EXTRAIT FOURNI
Chaque semaine, la République macronienne qui ne manque décidément pas d’idées nous gratifie de son lot d’atteintes aux libertés fondamentales.

Quand il ne s’agit pas de faire taire ses opposants ou de les empêcher de manifester, on s’attèle alors à les ficher. Ce n’est pas très nouveau, mais il paraîtrait que, cette fois-ci, certains se soient particulièrement surpassés.

Au sein du ministère de la Justice, il existe une base dénommée « Cassiopée » qui rassemble les données des prévenus, victimes ou témoins des dix dernières années. Mais au moment des manifestations contre la réforme des retraites, des fonctionnaires de ce ministère ont cru bon devoir créer un tableur Excel™ supplémentaire dans lequel on a répertorié les personnes placées en garde à vue en détaillant leurs noms, prénoms et dates de naissance.

La nouveauté réside toutefois dans l’ajout de la petite case portant la mention : opinion politique. On ne sait jamais, des fois que ça intéresse le ministre de la Répression d’État ou de l’Inaction française, comme l’a écrit malicieusement Gabrielle Cluzel.

Devant le tribunal, le représentant du ministère s’est justifié en indiquant que ce fichier permettait d’avoir des informations en temps réel, ce que Cassiopée ne permettrait pas. Pour la Chancellerie, qui n’est naturellement responsable de rien, elle a donné à ce tableur Excel™ le doux nom d’« outil pour la gestion locale ».

Précisons que dans la mesure où, cette fois-ci, des personnes de gauche seraient davantage visées par ce fichier, l’indignation peut éclater au grand jour. Cela a commencé par Mediapart, suivi de près par la LDH (Ligue des droits de l’homme) et le SAF (Syndicat des avocats de France ; enfin… de certains avocats de France).

LIGNES DE DONNÉES
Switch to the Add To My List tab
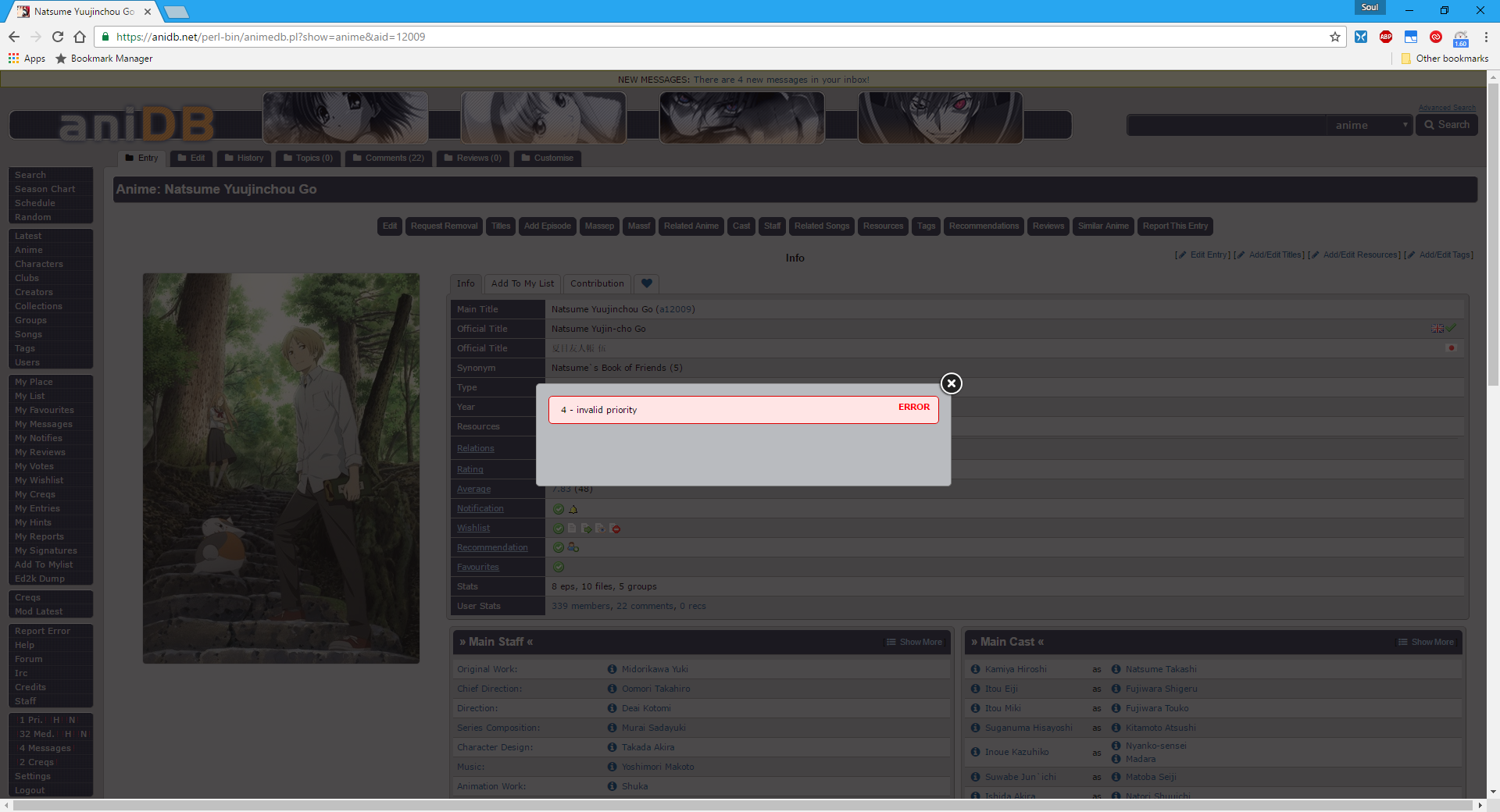1500x812 pixels. 522,283
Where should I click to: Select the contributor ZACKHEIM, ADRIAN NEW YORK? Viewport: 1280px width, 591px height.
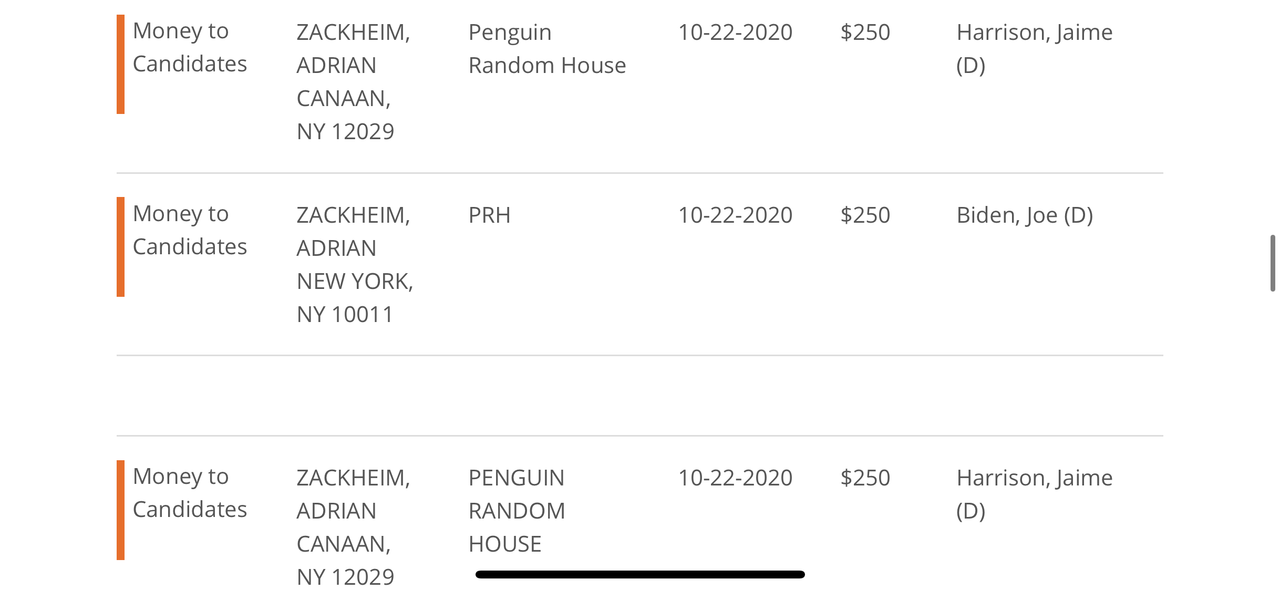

CONSIGNES
- a) Pouvez-vous recopier le passage du texte sur le fichage qui commence à « Au sein du ministère » et se termine à « malicieusement Gabrielle Cluzel. » ?
- b) Selon le texte sur le fichage, chacune de ces affirmations est-elle exacte ? Répondez par oui ou par non, en citant mot pour mot les termes du texte qui tranchent. (i) La base Cassiopée réunit des données couvrant les dix dernières années. (ii) Le tableur supplémentaire a été créé pendant les manifestations contre la réforme des retraites. (iii) L'indignation a d'abord été exprimée par la LDH.
- c) Comment se poursuit le texte sur le fichage ? Rédigez la suite à partir de l'endroit où il s'arrête.
Les lignes ne servent pas ici.

RÉPONSES ATTENDUES
- a)
Au sein du ministère de la Justice, il existe une base dénommée « Cassiopée » qui rassemble les données des prévenus, victimes ou témoins des dix dernières années. Mais au moment des manifestations contre la réforme des retraites, des fonctionnaires de ce ministère ont cru bon devoir créer un tableur Excel™ supplémentaire dans lequel on a répertorié les personnes placées en garde à vue en détaillant leurs noms, prénoms et dates de naissance.

La nouveauté réside toutefois dans l’ajout de la petite case portant la mention : opinion politique. On ne sait jamais, des fois que ça intéresse le ministre de la Répression d’État ou de l’Inaction française, comme l’a écrit malicieusement Gabrielle Cluzel.

- b)
(i) Oui : « qui rassemble les données des prévenus, victimes ou témoins des dix dernières années ».
(ii) Oui : « au moment des manifestations contre la réforme des retraites, des fonctionnaires de ce ministère ont cru bon devoir créer un tableur Excel™ supplémentaire ».
(iii) Non : « Cela a commencé par Mediapart, suivi de près par la LDH ».

- c)
Or, la semaine dernière, quand il a fallu combattre les interdictions illégales de manifester, nombreux sont ceux qui, semble-t-il, étaient partis plus tôt en week-end. Évidemment, ce fichage est une atteinte, grossière, de plus, aux libertés fondamentales, et notamment à la protection de la vie privée ou à la liberté d’opinion. Mais c’est, en France, une très vieille histoire. Dès le XVIIIe siècle, les pouvoirs publics avaient institué plusieurs systèmes d’enregistrement pour lutter contre la criminalité et l’errance.

Depuis les années 1980, de nombreux fichiers sont créés, et toujours sous le prétexte de la nécessité de l’ordre public. On connaît, par exemple, le FIJAIT (Fichier des auteurs d’infractions terroristes), le FNAEG (Fichier national automatisé des empreintes génétiques), le STIC (Système de traitement des infractions constatées) ou encore le TAJ (Traitement des antécédents judiciaires). La CNIL est censée réguler l’ensemble des données de ces fichiers. Elle n’empêche néanmoins pas les abus de certains pouvoirs qui les utilisent dans un but exclusivement politique.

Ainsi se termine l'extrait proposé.